EXERCISE BRIEF:
Print out every record exactly as it appears.

+++ EXCERPTED RECORDS +++

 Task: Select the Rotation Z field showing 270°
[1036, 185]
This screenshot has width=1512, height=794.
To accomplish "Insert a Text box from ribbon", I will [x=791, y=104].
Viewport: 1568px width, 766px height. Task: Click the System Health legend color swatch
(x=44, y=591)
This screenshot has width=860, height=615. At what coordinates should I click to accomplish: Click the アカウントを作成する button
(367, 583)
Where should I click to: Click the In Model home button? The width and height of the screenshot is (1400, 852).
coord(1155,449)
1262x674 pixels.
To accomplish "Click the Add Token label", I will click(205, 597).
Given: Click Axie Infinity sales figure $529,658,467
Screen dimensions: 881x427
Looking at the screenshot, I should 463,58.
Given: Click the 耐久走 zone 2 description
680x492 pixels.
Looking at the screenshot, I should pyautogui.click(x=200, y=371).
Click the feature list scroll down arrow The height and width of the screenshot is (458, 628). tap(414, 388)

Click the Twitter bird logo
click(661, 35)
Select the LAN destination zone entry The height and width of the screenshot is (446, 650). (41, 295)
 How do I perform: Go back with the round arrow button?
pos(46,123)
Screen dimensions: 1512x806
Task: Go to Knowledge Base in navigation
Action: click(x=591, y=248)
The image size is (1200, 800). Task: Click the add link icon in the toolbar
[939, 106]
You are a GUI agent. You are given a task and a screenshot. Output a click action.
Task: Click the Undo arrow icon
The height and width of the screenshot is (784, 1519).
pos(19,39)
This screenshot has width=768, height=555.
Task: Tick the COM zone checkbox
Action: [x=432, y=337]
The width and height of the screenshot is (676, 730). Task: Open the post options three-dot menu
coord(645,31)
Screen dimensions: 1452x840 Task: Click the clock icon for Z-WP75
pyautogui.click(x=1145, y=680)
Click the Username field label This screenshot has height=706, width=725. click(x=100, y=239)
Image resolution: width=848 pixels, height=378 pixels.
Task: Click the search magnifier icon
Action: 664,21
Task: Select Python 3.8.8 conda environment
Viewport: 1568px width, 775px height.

+++

SOLUTION TO THIS PROBLEM:
 Task: Select the Rotation Z field showing 270°
[1036, 185]
This screenshot has width=1512, height=794.
To accomplish "Insert a Text box from ribbon", I will [x=791, y=104].
Viewport: 1568px width, 766px height. Task: Click the System Health legend color swatch
(x=44, y=591)
This screenshot has width=860, height=615. At what coordinates should I click to accomplish: Click the アカウントを作成する button
(367, 583)
Where should I click to: Click the In Model home button? The width and height of the screenshot is (1400, 852).
coord(1155,449)
1262x674 pixels.
To accomplish "Click the Add Token label", I will click(205, 597).
Given: Click Axie Infinity sales figure $529,658,467
Screen dimensions: 881x427
Looking at the screenshot, I should 463,58.
Given: Click the 耐久走 zone 2 description
680x492 pixels.
Looking at the screenshot, I should pyautogui.click(x=200, y=371).
Click the feature list scroll down arrow The height and width of the screenshot is (458, 628). tap(414, 388)

Click the Twitter bird logo
click(661, 35)
Select the LAN destination zone entry The height and width of the screenshot is (446, 650). (41, 295)
 How do I perform: Go back with the round arrow button?
pos(46,123)
Screen dimensions: 1512x806
Task: Go to Knowledge Base in navigation
Action: click(x=591, y=248)
The image size is (1200, 800). Task: Click the add link icon in the toolbar
[939, 106]
You are a GUI agent. You are given a task and a screenshot. Output a click action.
Task: Click the Undo arrow icon
The height and width of the screenshot is (784, 1519).
pos(19,39)
This screenshot has width=768, height=555.
Task: Tick the COM zone checkbox
Action: [x=432, y=337]
The width and height of the screenshot is (676, 730). Task: Open the post options three-dot menu
coord(645,31)
Screen dimensions: 1452x840 Task: Click the clock icon for Z-WP75
pyautogui.click(x=1145, y=680)
Click the Username field label This screenshot has height=706, width=725. click(x=100, y=239)
Image resolution: width=848 pixels, height=378 pixels.
Task: Click the search magnifier icon
Action: 664,21
Task: Select Python 3.8.8 conda environment
Viewport: 1568px width, 775px height.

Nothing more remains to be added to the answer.